***** DATASET EXTRACT

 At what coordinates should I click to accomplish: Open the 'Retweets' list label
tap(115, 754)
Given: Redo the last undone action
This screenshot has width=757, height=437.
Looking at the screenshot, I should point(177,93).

**********

Each of the records is to be written out again exactly.

▶ [SOLUTION]
 At what coordinates should I click to accomplish: Open the 'Retweets' list label
tap(115, 754)
Given: Redo the last undone action
This screenshot has width=757, height=437.
Looking at the screenshot, I should point(177,93).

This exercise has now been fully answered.